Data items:

----

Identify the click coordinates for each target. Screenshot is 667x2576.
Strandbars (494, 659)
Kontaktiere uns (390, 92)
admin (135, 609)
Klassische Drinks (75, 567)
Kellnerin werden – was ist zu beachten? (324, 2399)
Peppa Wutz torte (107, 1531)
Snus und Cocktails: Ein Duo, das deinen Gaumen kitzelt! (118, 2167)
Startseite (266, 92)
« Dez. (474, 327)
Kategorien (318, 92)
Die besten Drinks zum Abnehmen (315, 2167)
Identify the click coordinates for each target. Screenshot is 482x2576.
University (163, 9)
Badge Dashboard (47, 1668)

----

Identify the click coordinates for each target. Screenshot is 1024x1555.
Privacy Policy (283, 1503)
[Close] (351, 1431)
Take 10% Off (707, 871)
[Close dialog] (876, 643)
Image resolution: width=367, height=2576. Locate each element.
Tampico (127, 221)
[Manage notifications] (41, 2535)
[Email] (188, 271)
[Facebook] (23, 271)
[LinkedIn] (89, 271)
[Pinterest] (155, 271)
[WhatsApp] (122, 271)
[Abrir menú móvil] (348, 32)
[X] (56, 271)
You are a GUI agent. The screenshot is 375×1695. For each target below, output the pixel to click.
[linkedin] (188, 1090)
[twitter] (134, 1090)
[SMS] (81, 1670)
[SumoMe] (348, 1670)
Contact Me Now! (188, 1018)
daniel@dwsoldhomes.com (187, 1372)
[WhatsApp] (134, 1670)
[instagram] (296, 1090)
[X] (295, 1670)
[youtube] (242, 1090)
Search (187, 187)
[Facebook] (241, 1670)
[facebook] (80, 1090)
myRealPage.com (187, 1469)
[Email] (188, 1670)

----

Exercise aim:
In the records above, find every line containing the word "Drinks" and show it.

Response to the task:
Klassische Drinks (75, 567)
Die besten Drinks zum Abnehmen (315, 2167)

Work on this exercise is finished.